特許権侵害についても同様の問題があり、ある行為が、物理的には実施権限を有しないものによって行われた場合に、権限を有する者の行為といえるのか、あるいは、権限を有しない者による侵害行為となるのかが争点化することがあります。

典型的には、特許権の共有者やライセンシーから特許製品の生産を受注した下請けの行為が適法か、という局面で問題となります。

この問題は、特許法の世界では古典的論点で、古くは、実用新案権の共有者の下請けが他の共有者から権利行使された例で、①共有者から下請けへの工賃の支払い、②共有者による指揮監督、③生産した製品の全量納品といった条件が満たされている場合には、実施行為を行なっているのは、実施権限を有する共有者自身の行為であって、下請けに侵害行為はないとした戦前の判決があります(大判昭和13年12月22日「模様メリヤス事件」)。

戦後の事案では、意匠権の先使用権者の下請けの行為を適法とした「地球儀型トランジスタラジオ受信機事件」(最判昭和44年10月17日)や、実施権者の下請けの行為を適法とした「鋳造金型事件」(最判平成9年10月28日)があります。

本件の背景

本件では、対象となる特許権が、法人と個人とで共有されており、本件における被疑製品のメーカーは、実施権を有する者の下請けとして特許製品を製造したのではなく、特許権の共有者の一人(個人)を社員として雇用していました。

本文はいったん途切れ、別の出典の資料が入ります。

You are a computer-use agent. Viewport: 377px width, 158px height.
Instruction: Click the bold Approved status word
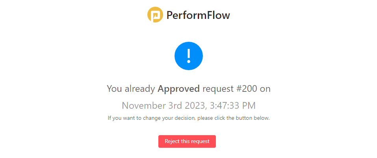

要するに、社員の中に実施権限を有する者がいる場合に、会社の行為が適法化されるか、が争われたわけです。

訴訟の形式としては、法人の特許権共有者が被疑製品購入者に警告をしたところ、同社が、当該共有者に対して損害賠償請求訴訟を提起し、さらに、共有者が反訴として被疑製品購入者に特許権侵害訴訟を提起した、というものです。さらに、個人の共有者は、他の共有者の補助参加人として訴訟に参加しており、複雑な構造の訴訟となっています。

なお、被疑製品のメーカーは、訴訟告知を受けたものの、参加はしていないようです。

本件判決

判決は、まず、以下のとおり述べて、特許権の共有者が単独で特許発明を実施できる趣旨を説明しています。

特許法73条2項は,「特許権が共有に係るときは,各共有者は,契約で別段の定をした場合を除き,他の共有者の同意を得ないでその特許発明の実施をすることができる。」と規定している。これは,特許発明のような無体財産は占有を伴うものではないから,共有者の一人による実施が他の共有者の実施を妨げることにならず,共有者が実施し得る範囲を持分に応じて量的に調整する必要がないことに基づくものである。

他方、共有者による特許権の処分や実施許諾等について特許法が他の共有者の同意を求めている趣旨を、以下のように説明しています。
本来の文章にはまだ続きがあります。